TASK TO CARRY OUT:
Go through the records below and copy out every line that contains the word "icon".

>> begin MATERIAL PROVIDED

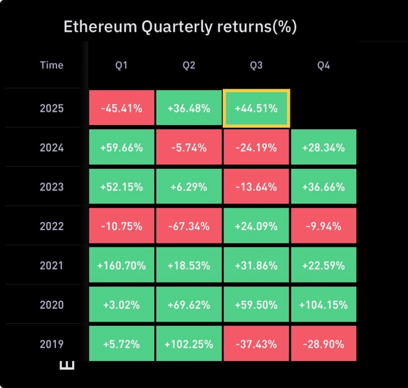Click the 2024 Q3 -24.19% cell
Image resolution: width=408 pixels, height=388 pixels.
click(x=256, y=147)
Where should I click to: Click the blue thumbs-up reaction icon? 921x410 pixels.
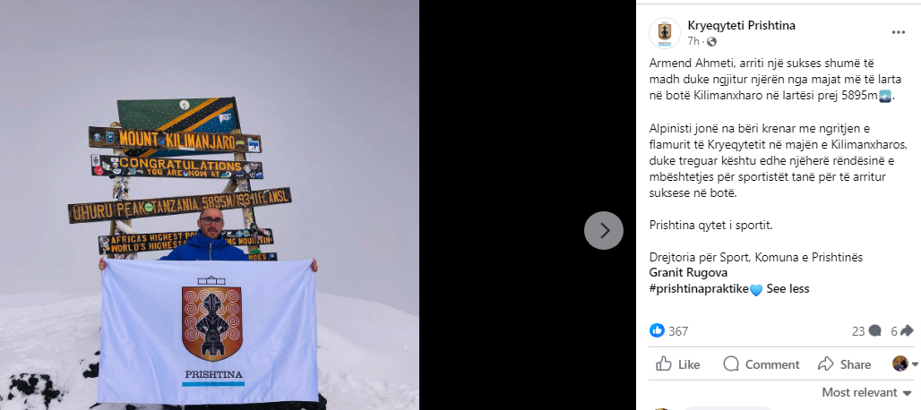coord(657,331)

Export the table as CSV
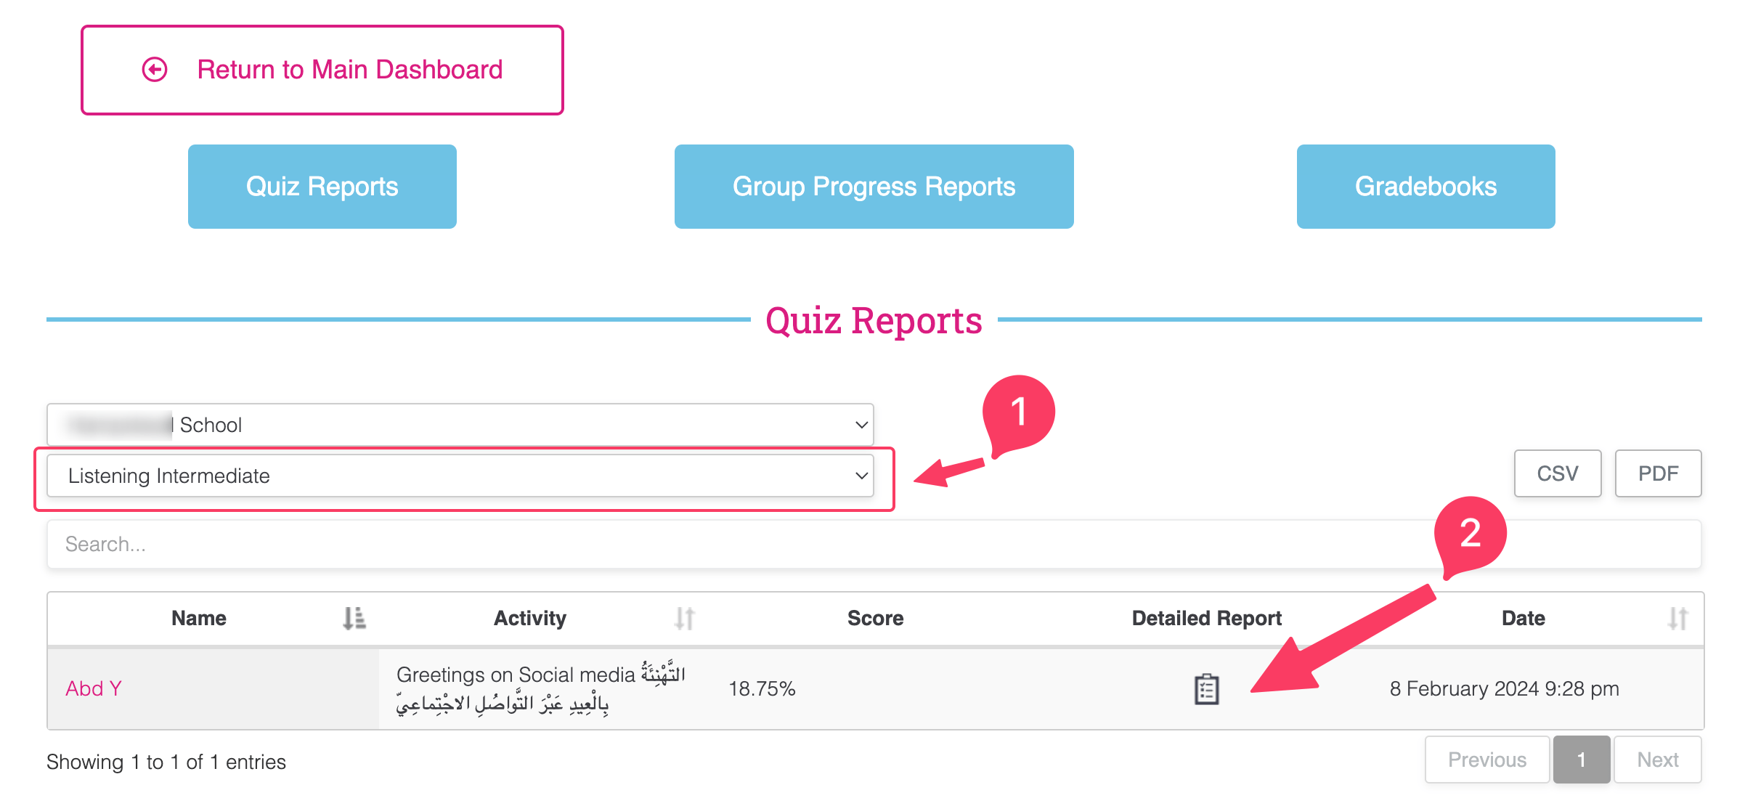coord(1557,473)
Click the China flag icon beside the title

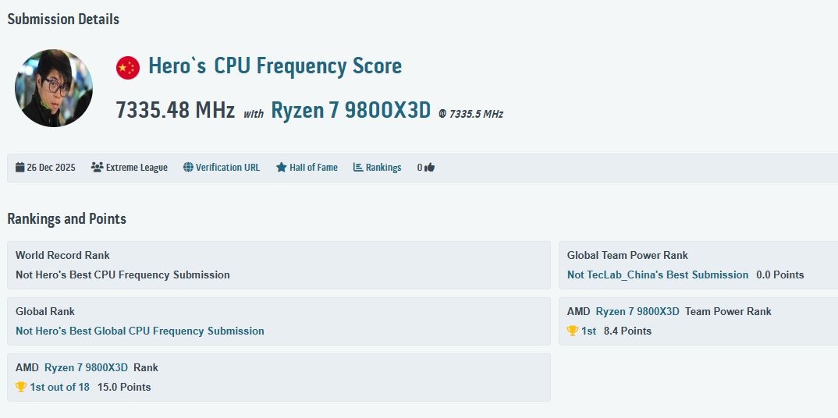(128, 68)
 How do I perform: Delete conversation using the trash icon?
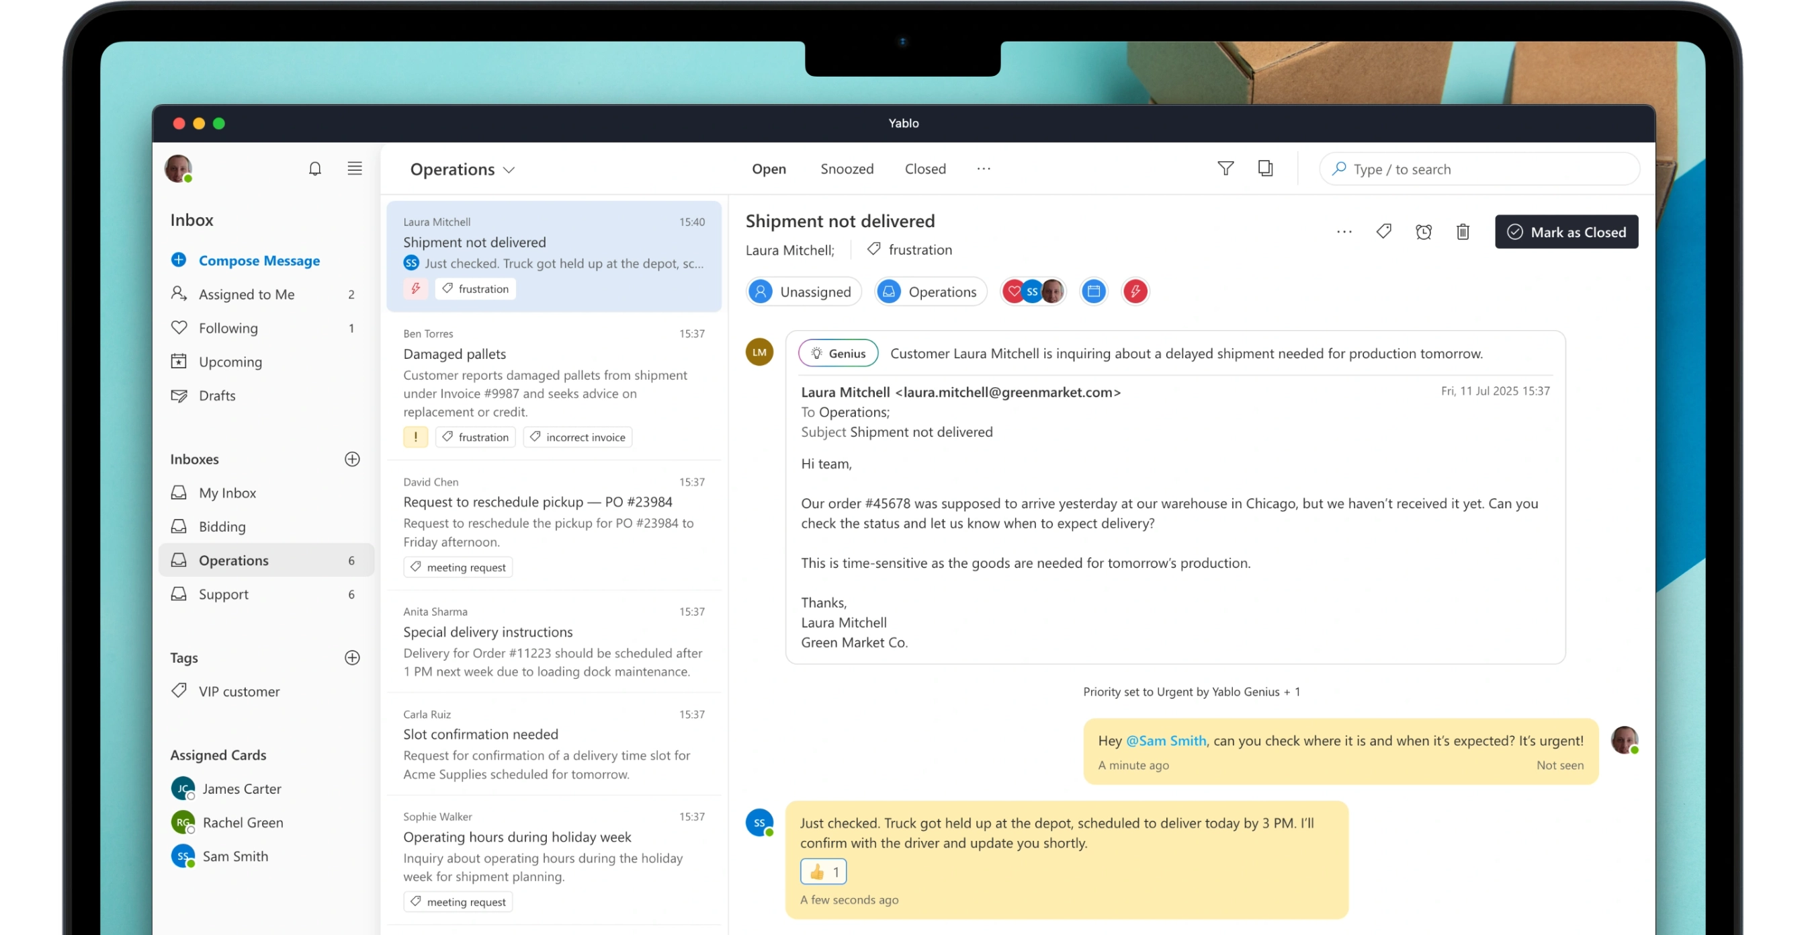click(1462, 231)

>> end MATERIAL PROVIDED

OUTPUT OF THE TASK:
Where should I click to: Click the blue thumbs-up reaction icon? 921x410 pixels.
Click the China flag icon beside the title
 How do I perform: Delete conversation using the trash icon?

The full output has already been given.